Republican candidate, Rick Santorum detailed his strict anti-abortion stance to prohibit survivors of rape and incest from getting abortions. Instead, he commented, all impregnated rape victims should, “Make the best out of a bad situation,” an outrageously reductionist approach to the issue that downplays the ability of women to make the best possible decisions for their own lives.

All four GOP candidates also plan to limit, and eventually reverse Roe v. Wade if elected to office. In fact, three of the candidates signed the “pro-life pledge,” committing to appoint only “pro-life” officials to the Supreme Court and related cabinet and executive branch positions, for example, National Institute of Health, to assist in taking down our reproductive freedoms.

All candidates also seek to stop federal funding for Planned Parenthood, our largest provider of low-cost sexual and reproductive health services, as abortions are among the many services they offer.

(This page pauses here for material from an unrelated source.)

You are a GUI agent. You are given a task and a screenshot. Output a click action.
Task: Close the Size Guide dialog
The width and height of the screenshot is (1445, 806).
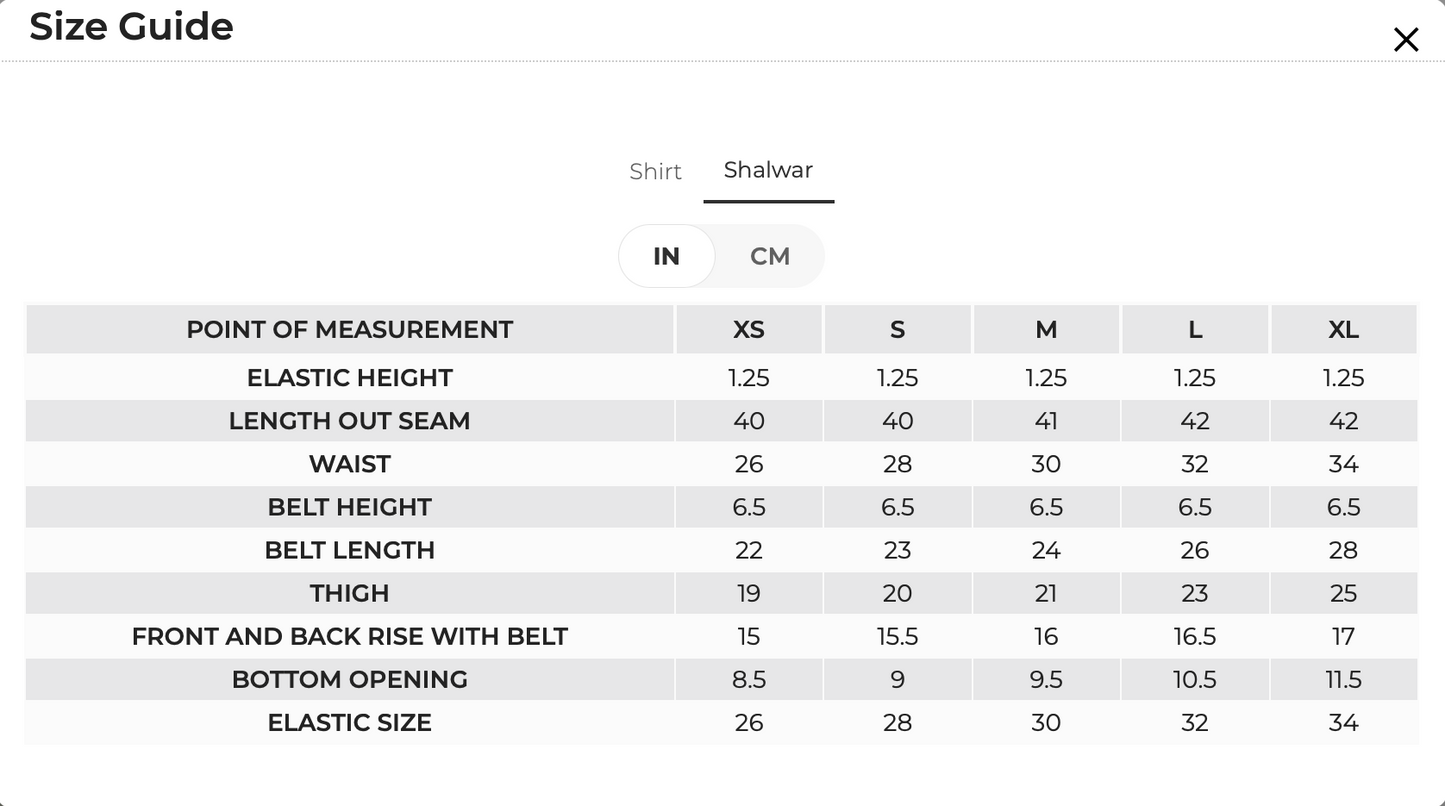pyautogui.click(x=1406, y=40)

However, these candidates know that Planned Parenthood cannot direct such funds toward abortion services. Moreover, if the candidates seek a major decrease in abortions why would they contest insurance coverage of birth control, something that women who can afford it use religiously to prevent unwanted pregnancies? Access to contraception should not be a privilege, nor predetermined by religious affiliation! Similarly, why would Newt Gingrich elect to eliminate Title X, a family planning program that provides more than five million people access to low-cost contraceptives, supplies and educational materials? These hard-fast, radical positions are not in the best interest of the everyday people, from all walks of life, demanding these services. So, whose interests do they represent?

Sincerely,

Kiera Kenney

University of Pennsylvania

MSW ‘13

2 Comments

  1. It’s not about contraception it’s about the First Amendment and freedom of religion! It’s about the federal government forcing religious institutions to take part in actions that directly violate their beliefs!

  2. For anyone interested in learning, this opinion piece is a textbook example of the classic “Straw Man” argument which is a technique often employed by Liberal politicians. It has several advantages over an actual discussion about facts. You have to take some statement or position held by your opposition, turn it into something they didn’t say by either taking it out of context or by applying it in some way other than intended, and then you construct an argument against this artificial “Straw Man” position.

    Some people, in the free and constitutionally protected practice of their religion, believe that abortion is murder and as a result they believe that they should not be required to support what they believe to be immoral through taxation.

    Ms. Kenney can’t just come out and explain why it should be OK to make someone violate a tenet of their faith by forcing them to participate in an immoral act. What she has to do is make you think that because a politician is against government funding for something they are trying to deny millions of women the control over their own bodies.

    There is also an attempt here to change the definition of the word “access” from having the freedom to obtain something, into the right to demand something be provided by others. Ms. Kenney would have you believe that because something is not provided for free (tax payer funded) that somehow “access” is being denied.

    I am free to own a gun (so far). If you don’t want to pay for my gun am I being denied access? Does my “right” to own a gun mean that it should be provided to me at taxpayer expense?